Other multispecies: generate_taxonomy(), map_add_coordinate_uncertainty(), map_filter_observations(), map_sample_observations(), map_simulate_occurrences()

Examples

# Load packages
library(sf)
library(dplyr)

# Create polygon
plgn <- st_polygon(list(cbind(c(5, 10, 8, 2, 3, 5), c(2, 1, 7, 9, 5, 2))))

# Create grid
cube_grid <- st_make_grid(
    st_buffer(plgn, 25),
    n = c(20, 20),
    square = TRUE) %>%
  st_sf()

## Example with simple column names
# Specify dataframe for 3 species with custom function arguments
species_dataset_df <- tibble(
  taxonID = c("species1", "species2", "species3"),
  species_range = rep(list(plgn), 3),
  initial_average_occurrences = c(50, 100, 200),
  n_time_points = rep(6, 3),
  temporal_function = c(simulate_random_walk, simulate_random_walk, NA),
  sd_step = c(1, 1, NA),
  spatial_pattern = "random",
  detection_probability = c(0.8, 0.9, 1),
  invert = FALSE,
  coords_uncertainty_meters = c(25, 30, 50),
  grid = rep(list(cube_grid), 3),
  seed = 123)

# Simulate occurrences
sim_occ1 <- map_simulate_occurrences(df = species_dataset_df)

# Sample observations
samp_obs1 <- map_sample_observations(df = sim_occ1)

# Filter observations
filter_obs1 <- map_filter_observations(df = samp_obs1)

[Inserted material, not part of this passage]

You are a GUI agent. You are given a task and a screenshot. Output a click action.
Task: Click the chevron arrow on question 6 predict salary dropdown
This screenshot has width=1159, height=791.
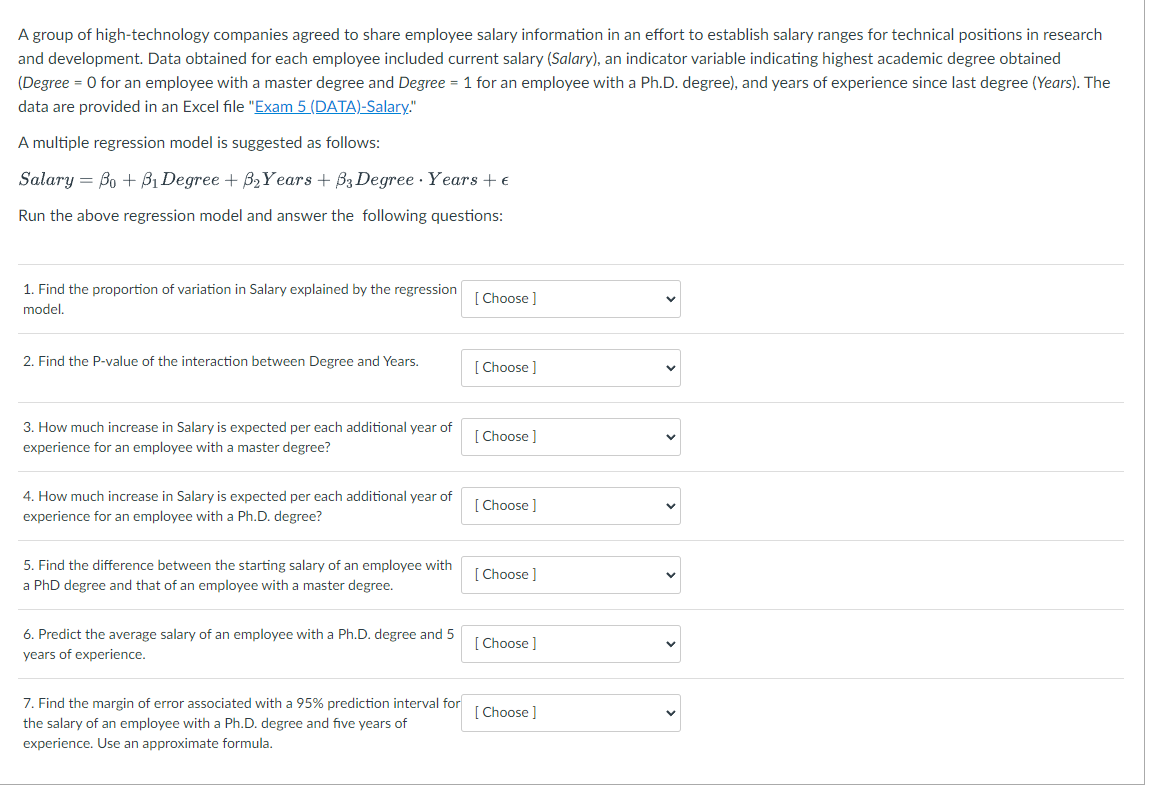pyautogui.click(x=670, y=644)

# Add coordinate uncertainty
obs_uncertainty1 <- map_add_coordinate_uncertainty(df = filter_obs1)

# Grid designation
occ_cube_nested <- map_grid_designation(df = obs_uncertainty1)
occ_cube_nested

## Example with deviating column names
# Specify dataframe for 3 species with custom function arguments
species_dataset_df2 <- species_dataset_df %>%
  rename(polygon = species_range,
         sd = sd_step,
         det_prob = detection_probability,
         inv = invert,
         coord_uncertainty = coords_uncertainty_meters,
         raster = grid)

# Create named list for argument conversion
arg_conv_list <- list(
    species_range = "polygon",
    sd_step = "sd",
    detection_probability = "det_prob",
    invert = "inv",
    coords_uncertainty_meters = "coord_uncertainty",
    grid = "raster"
  )

# Simulate occurrences
sim_occ2 <- map_simulate_occurrences(
  df = species_dataset_df2,
  arg_list = arg_conv_list)

# Sample observations
samp_obs2 <- map_sample_observations(
  df = sim_occ2,
  arg_list = arg_conv_list)

# Filter observations
filter_obs2 <- map_filter_observations(
  df = samp_obs2,
  arg_list = arg_conv_list)

# Add coordinate uncertainty
obs_uncertainty2 <- map_add_coordinate_uncertainty(
  df = filter_obs2,
  arg_list = arg_conv_list)

# Grid designation
map_grid_designation(
  df = obs_uncertainty2,
  arg_list = arg_conv_list)

Map sample_observations() over multiple species

Description

This function executes sample_observations() over multiple rows of a dataframe, representing different species, with potentially different function arguments over multiple columns.

Usage

map_sample_observations(df, nested = TRUE, arg_list = NA)

Arguments

df

A dataframe containing multiple rows, each representing a different species. The columns are function arguments with values used for mapping sample_observations() for each species. Columns not used by this function will be retained in the output.

nested

Logical. If TRUE (default), retains list-column containing sf objects calculated by sample_observations(). Otherwise, expands this list-column into rows and columns.

arg_list

A named list or NA. If NA (default), the function assumes column names in df are identical to argument names of sample_observations(). If column names differ, they must be specified as a named list where the names are the argument names of sample_observations(), and the associated values are the corresponding column names in df.

Value

In case of nested = TRUE, a dataframe identical to df, with an extra list-column called occurrences containing an sf object with POINT geometry for each row computed by sample_observations(). In case of nested = FALSE, this list-column is expanded into additional rows and columns.

See Also

Other multispecies: generate_taxonomy(), map_add_coordinate_uncertainty(), map_filter_observations(), map_grid_designation(), map_simulate_occurrences()

Examples

# Load packages
library(sf)
library(dplyr)

# Create polygon
plgn <- st_polygon(list(cbind(c(5, 10, 8, 2, 3, 5), c(2, 1, 7, 9, 5, 2))))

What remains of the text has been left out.